Questions Regarding TRT inference speed as compared to Yolov8.

alaap001 commented 3 months ago

Hey, thanks for the amazing repo. I have been testing it against Yolov8 in terms of inference speed which is highlighted int he paper.

I ran a speed test on few videos on a 3070Ti device.
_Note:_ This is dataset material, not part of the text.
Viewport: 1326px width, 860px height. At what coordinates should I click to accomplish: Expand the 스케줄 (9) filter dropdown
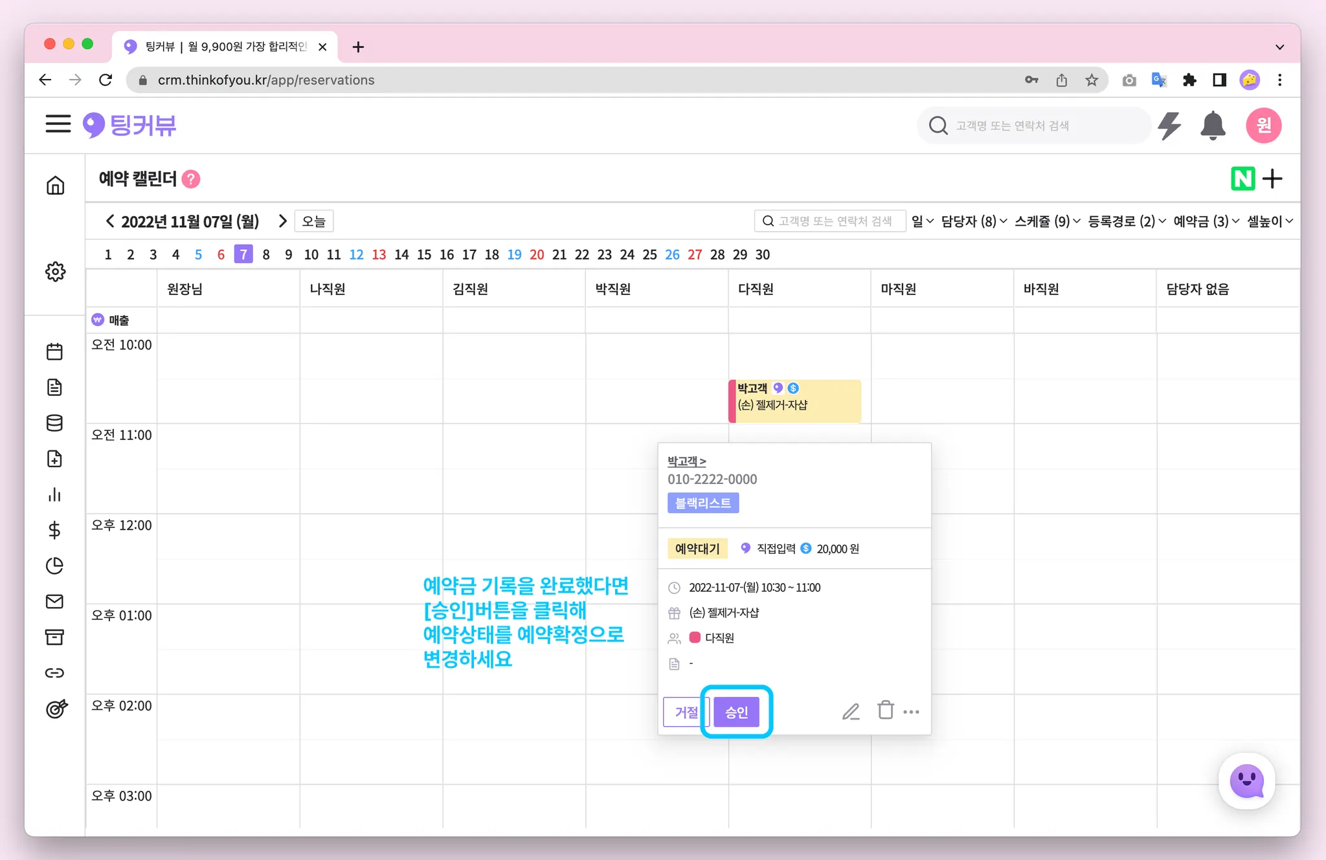[x=1047, y=221]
Here's my script to run inference.

from ultralytics import YOLO
from ultralytics import YOLOv10

model = YOLOv10('yolov10l.engine', task='detect')

in_dir = "videoplayback1080.mp4"
results = model.predict(source=in_dir, device="0", imgsz=640, half= True, iou = 0.7, save=False, conf=0.3, save_txt=False,
 stream=True, save_conf=True, save_crop=False, show_labels=True, line_width=1)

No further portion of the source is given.